Isaac Newton (1643-1727).
Document signed (‘Isaac Newton’), n.p., 24 December 1718, countersigned by Hopton Haynes and others.
One page, 122 x 198mm, written on the reverse of a printed document, laid onto a card mount (295 x 212mm) with a lithographic portrait of Newton.
The personal financial dealings of Newton as Master of the Royal Mint. ‘Wee whose names are underwritten do assign & transferr the princip[le …] Sum of two hundred pounds mentiond in the Order on the other […] hereof with the Tally of the Same Sum and date belonging there[to …] all Interest now due thereupon, Unto Francis Hall Esq[ui]r[e] of St […] parish Westminster, & to his Assigns’.

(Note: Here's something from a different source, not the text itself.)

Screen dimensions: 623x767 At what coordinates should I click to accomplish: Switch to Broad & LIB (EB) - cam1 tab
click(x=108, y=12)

Isaac Newton spent the last three decades in his life in London, serving as Master of the Royal Mint from 1700 to 1727, a role to which he applied himself with characteristic intensity. It was also a period of his life in which he is known to have become involved in complex personal financial dealings, including in the notorious South Sea Bubble. The Francis Hall to whom he is repaying a loan in the present document was the son of another employee at the Mint, Thomas Hall: the two men appear in a number of Newton's financial transactions at this period. The other signatory, Hopton Haynes, was a protégé of Newton’s from the Mint.